→ Stored dataset items:
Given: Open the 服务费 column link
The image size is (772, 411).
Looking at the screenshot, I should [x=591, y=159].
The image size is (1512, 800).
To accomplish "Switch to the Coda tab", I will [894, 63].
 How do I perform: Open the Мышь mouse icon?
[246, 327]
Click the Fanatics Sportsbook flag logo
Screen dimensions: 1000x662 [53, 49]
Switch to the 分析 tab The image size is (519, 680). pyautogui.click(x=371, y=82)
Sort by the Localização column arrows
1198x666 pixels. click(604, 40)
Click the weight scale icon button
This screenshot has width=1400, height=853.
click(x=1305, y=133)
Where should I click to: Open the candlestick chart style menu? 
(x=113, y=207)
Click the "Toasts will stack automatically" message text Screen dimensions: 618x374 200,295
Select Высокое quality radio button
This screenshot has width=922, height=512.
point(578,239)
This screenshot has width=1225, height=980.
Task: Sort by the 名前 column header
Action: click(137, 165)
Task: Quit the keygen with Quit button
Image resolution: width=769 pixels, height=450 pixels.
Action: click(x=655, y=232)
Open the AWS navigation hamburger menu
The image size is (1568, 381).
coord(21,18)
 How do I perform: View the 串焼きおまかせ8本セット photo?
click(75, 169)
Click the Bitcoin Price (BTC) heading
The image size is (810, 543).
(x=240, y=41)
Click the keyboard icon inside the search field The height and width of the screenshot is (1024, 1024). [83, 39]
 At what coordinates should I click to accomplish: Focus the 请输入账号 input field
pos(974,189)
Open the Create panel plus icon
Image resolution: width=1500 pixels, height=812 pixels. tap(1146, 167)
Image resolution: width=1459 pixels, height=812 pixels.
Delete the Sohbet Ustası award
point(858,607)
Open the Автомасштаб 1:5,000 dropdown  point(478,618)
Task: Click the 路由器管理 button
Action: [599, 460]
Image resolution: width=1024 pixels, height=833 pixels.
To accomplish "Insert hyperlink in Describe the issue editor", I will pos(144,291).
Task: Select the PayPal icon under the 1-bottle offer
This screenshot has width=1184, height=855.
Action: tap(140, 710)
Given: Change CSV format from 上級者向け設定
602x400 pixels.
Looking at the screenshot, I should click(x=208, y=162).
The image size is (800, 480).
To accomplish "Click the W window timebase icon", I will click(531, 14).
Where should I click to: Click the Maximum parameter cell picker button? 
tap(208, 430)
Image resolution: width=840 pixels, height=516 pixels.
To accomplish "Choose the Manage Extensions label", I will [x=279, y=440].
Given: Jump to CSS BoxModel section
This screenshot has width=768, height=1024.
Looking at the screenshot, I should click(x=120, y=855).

→ WHAT NEEDS TO BE DONE:
Transcribe the data above verbatim.

→ SOLUTION TO THE PROBLEM:
Given: Open the 服务费 column link
The image size is (772, 411).
Looking at the screenshot, I should [x=591, y=159].
The image size is (1512, 800).
To accomplish "Switch to the Coda tab", I will [894, 63].
 How do I perform: Open the Мышь mouse icon?
[246, 327]
Click the Fanatics Sportsbook flag logo
Screen dimensions: 1000x662 [53, 49]
Switch to the 分析 tab The image size is (519, 680). pyautogui.click(x=371, y=82)
Sort by the Localização column arrows
1198x666 pixels. click(604, 40)
Click the weight scale icon button
This screenshot has width=1400, height=853.
click(x=1305, y=133)
Where should I click to: Open the candlestick chart style menu? 
(x=113, y=207)
Click the "Toasts will stack automatically" message text Screen dimensions: 618x374 200,295
Select Высокое quality radio button
This screenshot has width=922, height=512.
point(578,239)
This screenshot has width=1225, height=980.
Task: Sort by the 名前 column header
Action: click(137, 165)
Task: Quit the keygen with Quit button
Image resolution: width=769 pixels, height=450 pixels.
Action: click(x=655, y=232)
Open the AWS navigation hamburger menu
The image size is (1568, 381).
coord(21,18)
 How do I perform: View the 串焼きおまかせ8本セット photo?
click(75, 169)
Click the Bitcoin Price (BTC) heading
The image size is (810, 543).
(x=240, y=41)
Click the keyboard icon inside the search field The height and width of the screenshot is (1024, 1024). [83, 39]
 At what coordinates should I click to accomplish: Focus the 请输入账号 input field
pos(974,189)
Open the Create panel plus icon
Image resolution: width=1500 pixels, height=812 pixels. tap(1146, 167)
Image resolution: width=1459 pixels, height=812 pixels.
Delete the Sohbet Ustası award
point(858,607)
Open the Автомасштаб 1:5,000 dropdown  point(478,618)
Task: Click the 路由器管理 button
Action: [599, 460]
Image resolution: width=1024 pixels, height=833 pixels.
To accomplish "Insert hyperlink in Describe the issue editor", I will pos(144,291).
Task: Select the PayPal icon under the 1-bottle offer
This screenshot has width=1184, height=855.
Action: tap(140, 710)
Given: Change CSV format from 上級者向け設定
602x400 pixels.
Looking at the screenshot, I should click(x=208, y=162).
The image size is (800, 480).
To accomplish "Click the W window timebase icon", I will click(531, 14).
Where should I click to: Click the Maximum parameter cell picker button? 
tap(208, 430)
Image resolution: width=840 pixels, height=516 pixels.
To accomplish "Choose the Manage Extensions label", I will [x=279, y=440].
Given: Jump to CSS BoxModel section
This screenshot has width=768, height=1024.
Looking at the screenshot, I should click(x=120, y=855).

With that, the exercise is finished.